[QUOTED PASSAGE]:
I find Pet Remedy much better than the original feliway for calming. I am also trialling the feliway friends which I think is an improvement over the original feliway if you have a multi cat household. 

Holly was very fed up when we bought Little H and Grace into the household but since using the diffusers as mention AND using a beaphar spot on calm once a week AND a cystophan a day (I would expect zylkene to have the same effect) she is noticeably more tolerant around the others and in herself a much happier, more sociable cat. 

If we have a particularly stressful time coming up I will even add in a little Royal Canin calm food or a few of the Beaphar calm treats in too.

I think a combination of a few of the things mentioned should help.


----------



## Rolacolacube (Aug 21, 2012)

Thank you all so much. I will try anything! It's horrible hearing them fight and seeing them scared and the one being aggressive is clearly unhappy and highly strung.

Thank you so much. Wish me luck xx


----------



## Soozi (Jun 28, 2013)

[DIRECTION A]: Name every cat the cat-calming thread mentions by name.
[DIRECTION B]: Repeat word for word the stretch of the cat-calming thread from "I find Pet Remedy" through "multi cat household.".
The material further down comes from a separate source, unrelated to the cat-calming thread.

[SUPPLIED DATA]:
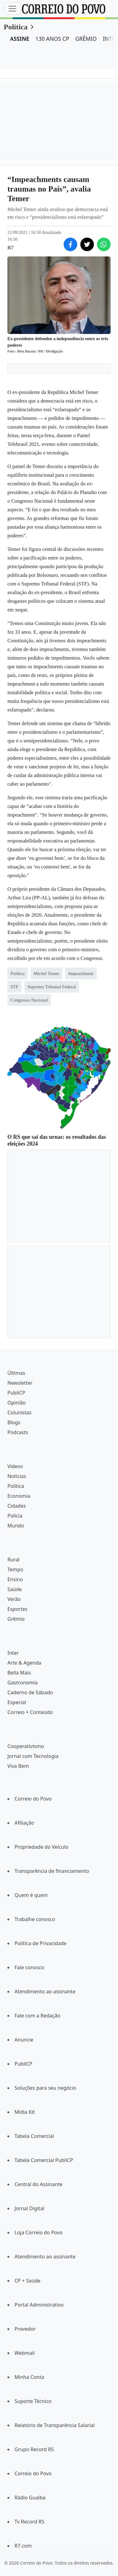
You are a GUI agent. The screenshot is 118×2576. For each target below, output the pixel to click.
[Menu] (12, 8)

[RIGHT ANSWER A]: Holly, Little H, Grace

[RIGHT ANSWER B]:
I find Pet Remedy much better than the original feliway for calming. I am also trialling the feliway friends which I think is an improvement over the original feliway if you have a multi cat household.